A desaceleração recente da China é evidenciada não só por indicadores tradicionais como o PIB e a produção industrial, como também por outros considerados mais confiáveis e relevantes pelo atual primeiro-ministro, Li Keqiang, tais como consumo de energia elétrica e carga transportada nas ferrovias. Na comparação mês sobre igual mês do ano anterior, o primeiro desses indicadores, que em 2010 crescia entre 15% a 20%, vem apresentando trajetória bem menos brilhante, tendo se expandido pouco menos de 7% em maio último. Quanto ao transporte de carga nas ferrovias, os dados são ainda mais desalentadores: crescia, em média, entre 10% e 15%, até o ano passado, e registrou queda de 4%, também no mês de maio último. Na mesma direção, o volume de comércio, tanto exportação como importação, vem exibindo forte perda de vigor.
Paradoxalmente a essa desaceleração, o crédito cresce vigorosamente. O saldo do Financiamento Social Total (TSF, na sigla em inglês), que engloba todo o crédito bancário e não bancário do país, exceto a dívida mobiliária federal, passou de 120% do PIB, em 2005, para quase 200% do PIB, atualmente. Desde o início de 2012 até março de 2013, vinha crescendo 23% em bases anuais, tendo registrado certa moderação apenas nos últimos dois meses. A combinação de forte aumento do crédito com desaceleração do crescimento faz surgir preocupações quanto à sustentabilidade das dívidas e representa um dos maiores desafios para os responsáveis pela política econômica chinesa.

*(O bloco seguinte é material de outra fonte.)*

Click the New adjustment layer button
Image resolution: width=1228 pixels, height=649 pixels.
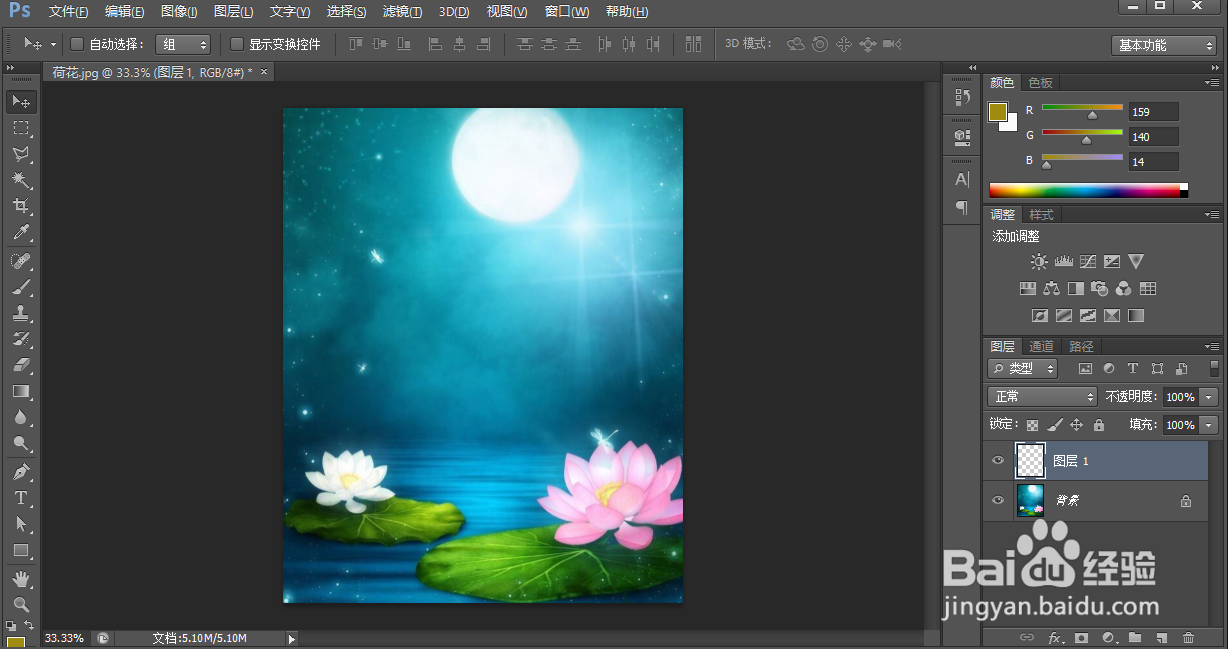(x=1107, y=637)
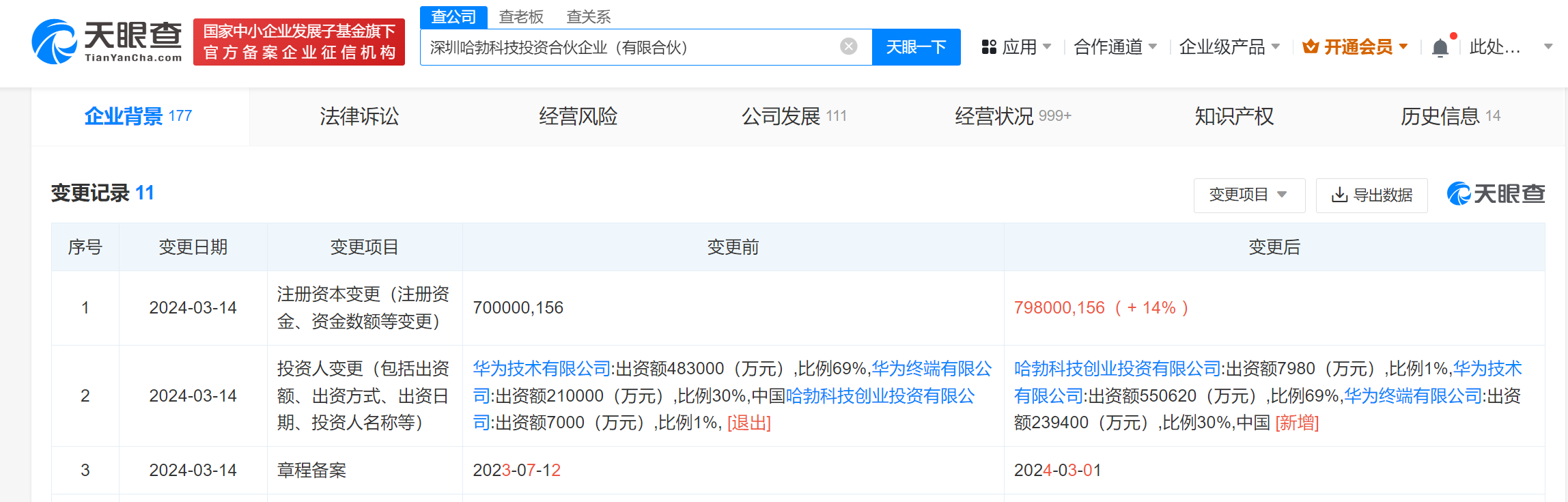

Esse aumento do crédito não é explicado por maiores financiamentos para a construção ou por mais recursos para as empresas privadas financiarem suas operações e investimentos. Decorre, em grande medida, de dívidas que se acumulam nos governos locais e nas empresas estatais, que frequentemente investem em projetos de baixo retorno.
O pior é que grande parte dessa expansão de crédito não ocorre por meio de empréstimos bancários convencionais, sujeitos a controle de alavancagem, depósitos compulsórios e regras prudenciais. Ela se dá por vários instrumentos, fora do balanço dos bancos, conhecidos no jargão econômico por "shadow banking system", que tantos estragos causou às economias ocidentais na grande crise de 2008. Estimativas confiáveis indicam que cerca de 40% do estoque de crédito na China está fora do balanço dos bancos e que nas novas concessões essa fatia já é de quase 60%.
O governo chinês terá de apertar firmemente a política de crédito, mais cedo ou mais tarde, para conter a proliferação de empréstimos via sistema financeiro informal e reduzir o risco de instabilidade financeira. Se fizer cedo, o crescimento econômico tende a se reduzir mais rapidamente do que espera o mercado, podendo ficar em torno de 6%, já no ano que vem. Se demorar a agir, exacerbará as atuais distorções macroeconômicas e poderá conduzir a China a um episódio recessivo severo.
Mas a China não preocupa somente pelos problemas no sistema financeiro. A baixa disposição das grandes empresas estatais para distribuir lucros, preferindo investi-los sem critério adequado de viabilidade econômica, bem como os generosos subsídios concedidos ao investimento privado, principalmente pelos governos locais, têm gerado elevadas taxas de ociosidade de capacidade instalada em muitos setores da economia. Recessões causadas por excesso de investimento (overinvestment, no jargão em inglês), embora não tenham ocorrido em períodos recentes, são comuns na história econômica chinesa.
Mudar o padrão de crescimento, hoje baseado em insustentável taxa de investimento de quase 50% do PIB, em favor de maior participação do consumo das famílias é imprescindível, mas está longe de ser tarefa trivial e isenta de riscos. O governo brasileiro não pode fazer nada para consertar a política econômica chinesa, mas pode e deve fortalecer nossos fundamentos domésticos para reduzir os danos ao País, caso a crise no dragão asiático realmente ocorra.